* Records to use *
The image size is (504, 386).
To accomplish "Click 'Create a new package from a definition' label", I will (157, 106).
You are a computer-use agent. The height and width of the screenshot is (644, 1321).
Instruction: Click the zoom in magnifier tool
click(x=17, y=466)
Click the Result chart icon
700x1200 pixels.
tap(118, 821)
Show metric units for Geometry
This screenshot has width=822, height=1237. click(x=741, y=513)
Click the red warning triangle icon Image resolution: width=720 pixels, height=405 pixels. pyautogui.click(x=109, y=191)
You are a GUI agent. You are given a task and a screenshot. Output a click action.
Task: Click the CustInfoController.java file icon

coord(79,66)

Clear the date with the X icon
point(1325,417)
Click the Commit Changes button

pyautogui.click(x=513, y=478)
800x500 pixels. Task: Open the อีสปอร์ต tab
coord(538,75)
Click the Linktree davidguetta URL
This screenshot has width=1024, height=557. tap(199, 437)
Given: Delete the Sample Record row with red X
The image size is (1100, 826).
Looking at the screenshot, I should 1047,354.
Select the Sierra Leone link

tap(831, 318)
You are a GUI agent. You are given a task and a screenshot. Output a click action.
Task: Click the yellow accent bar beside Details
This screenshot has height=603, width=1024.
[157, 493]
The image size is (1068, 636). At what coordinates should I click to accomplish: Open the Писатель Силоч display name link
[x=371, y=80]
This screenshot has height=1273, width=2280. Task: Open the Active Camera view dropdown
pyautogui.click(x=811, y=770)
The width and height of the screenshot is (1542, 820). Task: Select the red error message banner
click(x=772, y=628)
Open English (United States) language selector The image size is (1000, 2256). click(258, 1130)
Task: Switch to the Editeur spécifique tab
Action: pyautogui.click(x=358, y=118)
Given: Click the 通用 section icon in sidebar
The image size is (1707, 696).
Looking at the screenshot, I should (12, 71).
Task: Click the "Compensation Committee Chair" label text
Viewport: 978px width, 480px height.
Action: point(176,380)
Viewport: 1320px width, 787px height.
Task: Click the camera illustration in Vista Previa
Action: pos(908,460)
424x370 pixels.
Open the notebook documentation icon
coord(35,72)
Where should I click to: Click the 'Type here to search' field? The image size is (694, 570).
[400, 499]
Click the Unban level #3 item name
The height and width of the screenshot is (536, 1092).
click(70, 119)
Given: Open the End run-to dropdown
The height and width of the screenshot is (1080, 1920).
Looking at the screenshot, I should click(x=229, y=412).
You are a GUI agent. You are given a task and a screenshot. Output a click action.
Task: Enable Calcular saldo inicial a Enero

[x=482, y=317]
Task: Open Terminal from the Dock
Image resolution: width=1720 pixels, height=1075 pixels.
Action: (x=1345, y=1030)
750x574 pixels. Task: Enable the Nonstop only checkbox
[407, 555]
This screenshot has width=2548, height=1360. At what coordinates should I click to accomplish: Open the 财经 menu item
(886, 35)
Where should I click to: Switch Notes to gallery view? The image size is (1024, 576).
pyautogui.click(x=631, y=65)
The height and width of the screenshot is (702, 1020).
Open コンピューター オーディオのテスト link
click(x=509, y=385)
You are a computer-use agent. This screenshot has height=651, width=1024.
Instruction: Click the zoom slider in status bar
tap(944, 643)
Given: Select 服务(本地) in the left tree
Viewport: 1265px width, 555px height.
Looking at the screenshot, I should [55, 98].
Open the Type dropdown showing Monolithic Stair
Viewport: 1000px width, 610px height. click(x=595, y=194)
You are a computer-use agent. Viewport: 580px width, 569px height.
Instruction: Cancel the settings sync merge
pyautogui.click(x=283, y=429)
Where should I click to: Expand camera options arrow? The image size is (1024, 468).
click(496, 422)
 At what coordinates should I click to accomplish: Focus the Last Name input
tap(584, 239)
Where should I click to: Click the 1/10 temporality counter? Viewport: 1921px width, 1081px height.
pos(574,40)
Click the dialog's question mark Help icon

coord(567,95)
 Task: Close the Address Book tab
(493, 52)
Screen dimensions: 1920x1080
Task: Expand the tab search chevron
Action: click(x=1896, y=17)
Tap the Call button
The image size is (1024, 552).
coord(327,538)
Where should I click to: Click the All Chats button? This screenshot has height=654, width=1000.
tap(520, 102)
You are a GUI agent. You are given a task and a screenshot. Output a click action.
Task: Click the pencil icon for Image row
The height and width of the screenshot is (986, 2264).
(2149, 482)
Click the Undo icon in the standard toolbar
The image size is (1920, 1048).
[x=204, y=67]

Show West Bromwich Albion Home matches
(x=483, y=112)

* What to produce *
Copy out the items from the very first line through the line containing "coord(538,75)", with both of those lines included, reproducing each line unchanged.

* Response to this exercise *
The image size is (504, 386).
To accomplish "Click 'Create a new package from a definition' label", I will (157, 106).
You are a computer-use agent. The height and width of the screenshot is (644, 1321).
Instruction: Click the zoom in magnifier tool
click(x=17, y=466)
Click the Result chart icon
700x1200 pixels.
tap(118, 821)
Show metric units for Geometry
This screenshot has width=822, height=1237. click(x=741, y=513)
Click the red warning triangle icon Image resolution: width=720 pixels, height=405 pixels. pyautogui.click(x=109, y=191)
You are a GUI agent. You are given a task and a screenshot. Output a click action.
Task: Click the CustInfoController.java file icon

coord(79,66)

Clear the date with the X icon
point(1325,417)
Click the Commit Changes button

pyautogui.click(x=513, y=478)
800x500 pixels. Task: Open the อีสปอร์ต tab
coord(538,75)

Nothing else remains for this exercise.